Also known as: Smart Alec (working title), Trouble Border (Japan – English title)
Release Date: August 22nd, 1997
Directed by: Roger Christian
Written by: Floyd Byars, Alex Siskin, Chris Black
Music by: Anthony Marinelli
Cast: Patrick Stewart, Vincent Kartheiser, Brenda Fricker, Brad Whitford, Matt Craven, Annabelle Gurwitch
Pacific Motion Pictures, Dunlevy Pictures, Columbia Pictures, 106 Minutes
“Enjoy the show, Maloney.” – Ozzie
Man, oh, man… this movie started out really bad. However, I was really enjoying it by the third act and as goofy and stupid as it was, some of the performances were entertaining as hell, even if they were extremely over the top.
You really have to suspend disbelief with this movie, as thinking too hardly about plot details makes the whole thing fall apart.
Granted, it’s hard to dismiss some of the stuff that’s so blatantly stupid like a private school getting a multi-million dollar, high tech security package just to stop one troublemaking, prankster, hacker teen.
And don’t get me started on the actual hacking in the movie because like Hackers and Weird Science, the filmmakers, here, think that online security resembles some sort of adventure video game. But hey, I get it, we need exciting visuals and real hacking isn’t exciting to look at for the regular Joe.
The plot is basically “Die Hard in a private school” or more correctly, a ripoff of 1991’s Toy Soldiers but with only one teenage hero fighting terrorists. And I guess they’re not terrorists, as much as they are just Patrick Stewart and a gang of militarized thugs trying to extort the school’s president for money by holding the kids hostage.
As the plot rolls on, the kid fights back, using secret passageways and tricks to outwit the dimwitted militarized force. Eventually, he has his showdown with Patrick Stewart and we’re treated to an armored golf cart race through the catacombs under the school and nearby city.
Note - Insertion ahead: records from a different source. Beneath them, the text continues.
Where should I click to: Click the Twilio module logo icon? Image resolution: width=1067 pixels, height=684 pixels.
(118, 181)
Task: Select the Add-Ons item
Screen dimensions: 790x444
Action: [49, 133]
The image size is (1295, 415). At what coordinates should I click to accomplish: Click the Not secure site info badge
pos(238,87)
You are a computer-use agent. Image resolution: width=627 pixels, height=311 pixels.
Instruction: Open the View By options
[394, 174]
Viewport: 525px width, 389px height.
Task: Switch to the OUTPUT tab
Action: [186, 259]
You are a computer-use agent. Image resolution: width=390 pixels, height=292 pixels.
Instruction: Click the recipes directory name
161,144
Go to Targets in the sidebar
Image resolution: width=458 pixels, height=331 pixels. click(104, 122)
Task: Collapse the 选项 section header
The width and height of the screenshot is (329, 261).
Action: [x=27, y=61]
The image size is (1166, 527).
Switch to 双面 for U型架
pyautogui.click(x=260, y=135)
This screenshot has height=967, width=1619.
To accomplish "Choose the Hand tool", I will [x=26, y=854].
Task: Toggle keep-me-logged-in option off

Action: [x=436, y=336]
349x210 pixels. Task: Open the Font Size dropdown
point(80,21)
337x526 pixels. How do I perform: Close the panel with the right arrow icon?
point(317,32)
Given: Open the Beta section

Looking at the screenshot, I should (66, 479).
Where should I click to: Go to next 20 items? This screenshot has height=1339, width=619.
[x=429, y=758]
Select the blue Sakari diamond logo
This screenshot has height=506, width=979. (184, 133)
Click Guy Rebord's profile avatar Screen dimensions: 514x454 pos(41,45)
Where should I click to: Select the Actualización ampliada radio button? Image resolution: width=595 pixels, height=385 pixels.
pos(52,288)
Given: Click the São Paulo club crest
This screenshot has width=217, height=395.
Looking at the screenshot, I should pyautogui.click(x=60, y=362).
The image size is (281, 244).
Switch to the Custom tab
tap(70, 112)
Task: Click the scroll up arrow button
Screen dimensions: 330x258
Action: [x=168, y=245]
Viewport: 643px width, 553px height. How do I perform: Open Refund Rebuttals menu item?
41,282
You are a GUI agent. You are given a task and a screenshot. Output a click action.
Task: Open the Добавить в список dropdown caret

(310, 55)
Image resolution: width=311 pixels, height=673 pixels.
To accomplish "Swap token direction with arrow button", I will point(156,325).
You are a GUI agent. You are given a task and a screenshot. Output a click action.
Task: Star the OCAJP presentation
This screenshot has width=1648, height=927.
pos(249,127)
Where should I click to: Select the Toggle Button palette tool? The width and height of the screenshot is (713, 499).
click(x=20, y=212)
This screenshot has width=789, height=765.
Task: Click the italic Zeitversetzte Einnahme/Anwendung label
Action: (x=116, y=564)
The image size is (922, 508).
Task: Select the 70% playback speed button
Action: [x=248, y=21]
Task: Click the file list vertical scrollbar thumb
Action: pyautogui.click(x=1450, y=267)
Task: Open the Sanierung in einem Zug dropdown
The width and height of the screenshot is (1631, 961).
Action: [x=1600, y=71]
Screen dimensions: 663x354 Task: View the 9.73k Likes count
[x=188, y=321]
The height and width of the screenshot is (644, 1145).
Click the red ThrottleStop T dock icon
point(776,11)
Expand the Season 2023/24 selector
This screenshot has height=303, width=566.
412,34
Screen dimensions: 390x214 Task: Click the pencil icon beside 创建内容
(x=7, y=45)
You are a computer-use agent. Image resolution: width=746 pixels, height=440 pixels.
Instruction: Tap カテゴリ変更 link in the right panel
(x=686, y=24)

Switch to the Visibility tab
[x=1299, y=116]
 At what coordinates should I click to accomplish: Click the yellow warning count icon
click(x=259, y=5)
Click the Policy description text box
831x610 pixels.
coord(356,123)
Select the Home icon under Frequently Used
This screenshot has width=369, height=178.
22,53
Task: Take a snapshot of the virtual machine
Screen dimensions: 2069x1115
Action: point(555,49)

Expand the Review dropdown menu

Overall, the finale was pretty decent, even if the golf carts moved too slowly and the whole thing dragged on for too long.
Masterminds is a forgettable film, mainly because it recycled a formula that people had seen a few dozen times before it came out. But Stewart is enjoyable, as always, and it was weird seeing Pete Campbell from Mad Men play a skateboarding, douchey, hacker teen from the edgy boi ’90s.
Pairs well with: Toy Soldiers and other Die Hard clones.